9 Tips for Awkward Silences in Therapy

What do you say when there are no words?

Posted Dec 29, 2017

cory-bouthillette, used with permission
Source: cory-bouthillette, used with permission

Look, we’ve all been there. All of your history has been laid out, the current fires have been extinguished, and it feels like nothing happened this week. All the good stuff has already been covered (or so it seems). You're in the middle of your therapy session and you draw a blank. Where should you go from here? What should you talk about in therapy? Awkward.

I assure you, this is a common problem. As in, it’s a problem therapists encounter every day. Clients are truly seeking help and want to engage, but somehow they hit a brick wall. They may start looking at the clock or door as they start to plan their exit. What is the “talking cure” if there’s nothing to talk about?
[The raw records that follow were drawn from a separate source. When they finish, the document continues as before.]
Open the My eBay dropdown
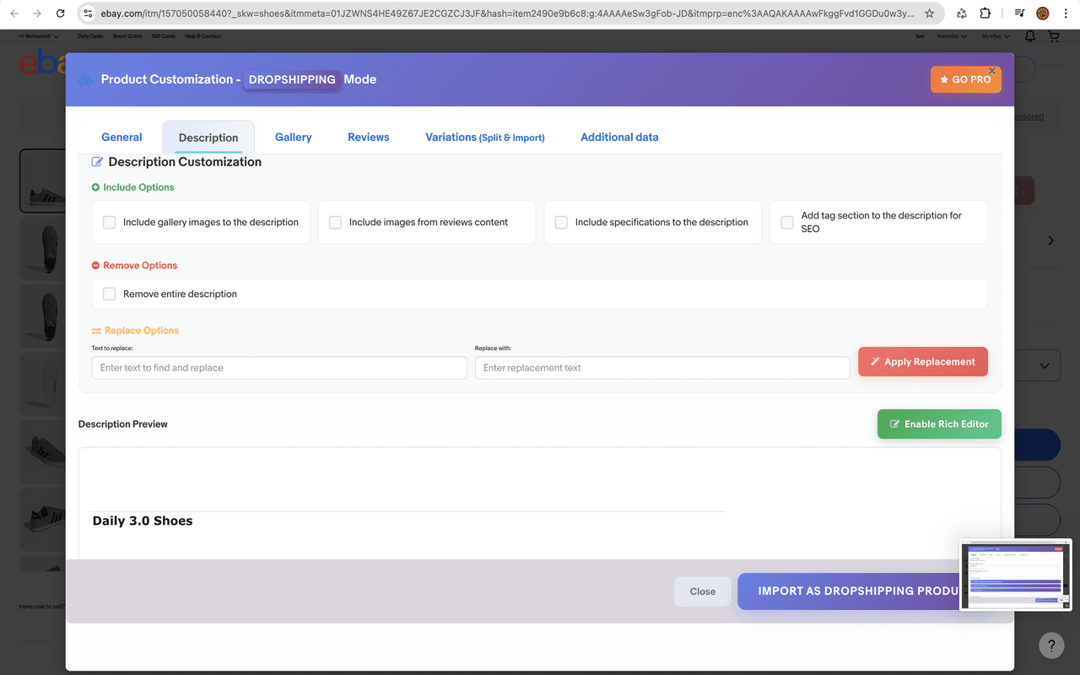1080x675 pixels. pos(995,35)
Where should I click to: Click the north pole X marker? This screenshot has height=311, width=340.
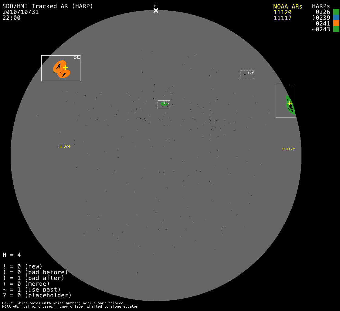click(156, 11)
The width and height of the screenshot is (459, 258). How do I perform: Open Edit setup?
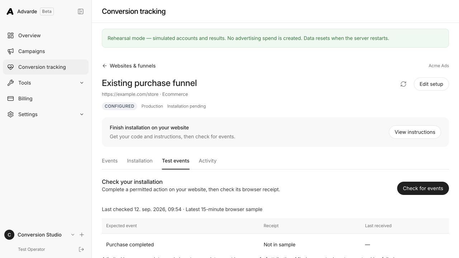(x=431, y=84)
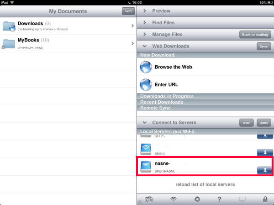Open the MyBooks folder
This screenshot has width=274, height=205.
point(68,43)
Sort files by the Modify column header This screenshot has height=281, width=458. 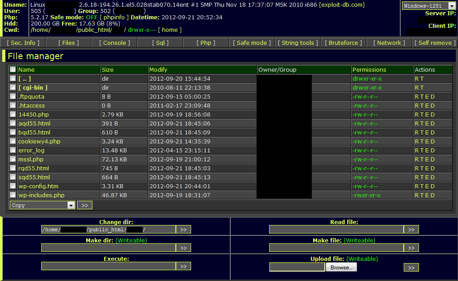click(158, 69)
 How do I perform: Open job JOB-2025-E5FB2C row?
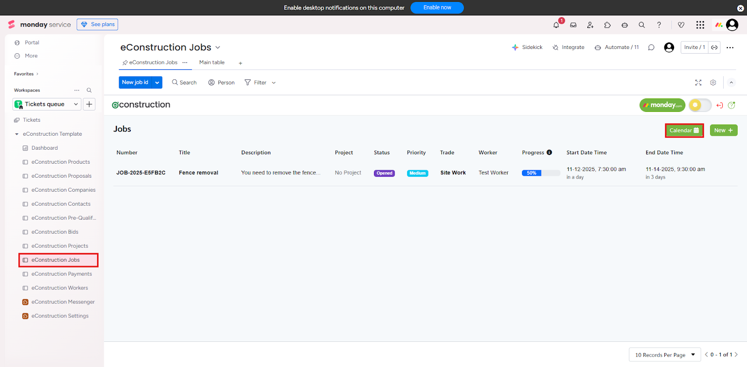tap(141, 173)

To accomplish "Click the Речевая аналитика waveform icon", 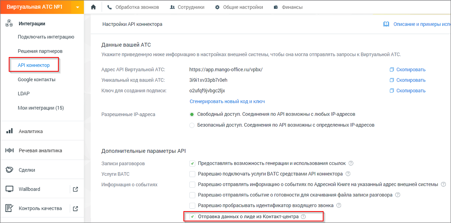I will 10,151.
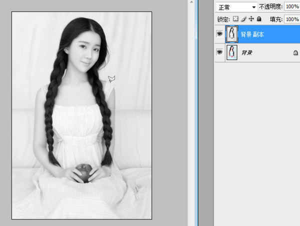300x226 pixels.
Task: Select the 背景 layer by name
Action: click(248, 53)
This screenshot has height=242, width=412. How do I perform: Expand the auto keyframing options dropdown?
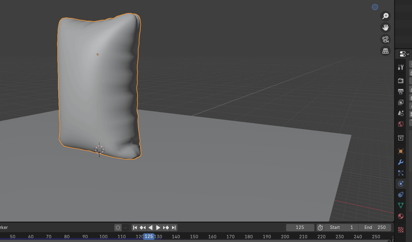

This is a perfect time to take a little step back and look at what’s going on. It’s easy to get caught up in the moments of recounting history and stories and crises and lose track of the big picture. I call upon one of my favorite sayings: “It’s best to fix the roof when the sun is shining.” Since you’re not in a crisis, we can spend the time looking at the issues that produced the crisis in the first place. We can dive a little deeper to prevent future crises from ever happening. This is part of building resilience, which is always a plus. 

It can be helpful to have a handful of fallback questions at times like these. If you've been reading this blog for a while, you know that I'm all about clear communication, a focus on the therapeutic relationship, and empowering clients. Here are some prompts that may help you not only find material to discuss, but take therapy to a deeper level:

  1. “What do I want?” Take a deep look inside and ask what it is you truly want. If you had a genie in a lamp granting you three wishes (not including infinite wishes, smarty pants…) what would you wish for? Peace? Connection? Stability? Healing? Purpose? Cash? Sex? Anything is fair game, brainstorm out loud and see the new goals form.
  2. “How do I feel?” It might seem obvious, but not for everyone. Take a second to check in with yourself in the moment and over the past week and see what emotions you’ve experienced. You might want to start with the physical sensations you feel in your body. Many people are so busy they don’t know what they feel, and this could point you in the direction of unfinished business.
  3. “Where am I headed?” If nothing changes, where will you be in five years? Is that where you want to be? Is something holding you back? If not, what’s missing from life as is? Talk about what prevents you from heading in the right direction.
  4. “What am I afraid of?” Some of the most common reasons for feeling stuck in therapy is a fear of judgment, shame, or unfairly burdening the therapist with some heavy material. When you open up about these fears you benefit in two ways: your therapist may reassure you in ways that alleviate your fears of judgment or shame, and by vocalizing these fears you take back some control over them. Those mountains become molehills, and you can start talking again.
  5. “What do I not want to talk about?” This question brings some surprising answers. Our psyche plays a cruel trick when we get stuck focusing on not having anything to say. That becomes the focus, rather than all the important items we don’t want to talk about. It’s easier to focus on how therapy isn’t working than talk about childhood abuse, or old grudges, or deeper feelings rarely discussed. We’d rather fixate on a reason not to disclose than mention suicidality. What do you not want to say? Yeah, that’s probably the thing to say.
  6. “How do I feel about the therapist?” You came into therapy to work on you, but then you develop feelings about your therapist, it’s inevitable. Her lack of empathy. His bad jokes. Her lack of experience. His magic insight. Issues within the therapeutic relationship will impact everything else that happens in therapy, so you may as well clear the air there first. Something like “I’ve been thinking about how we work together and I noticed….” might be a good start.
  7. “How does it feel to be stuck?” If therapy is all about talking about feelings, and you’re feeling stuck, why not talk about how it feels to be stuck? What’s your experience of stuckness right now? What does it make you want to do? Have you felt stuck in the past? What did you do to get unstuck then?
  8. Nothing. If you don’t have anything to talk about in therapy, maybe this is the time to not talk. As I’ve said before, silence in therapy is not always a problem, it may be exactly what you need.
  9. Quit. If you’ve tried items 1 through 8 and still feel like you’re getting nowhere, maybe it’s time to sign off. Another therapist could be a better fit, or perhaps therapy isn’t right for you at this time. It takes a lot of time and energy (and money) to dive into therapy, and this may not be the time for you. You can still explore yourself through journaling and meditation, and therapy could be more appealing at a later date. If this is you, take a look at this series first.

In essence, therapy is a great place to experience and work through these impasses both because you have a trained relationship professional across from you and because you won’t be judged regardless of the outcome. It’s a laboratory to work through awkward moments. Take advantage of it.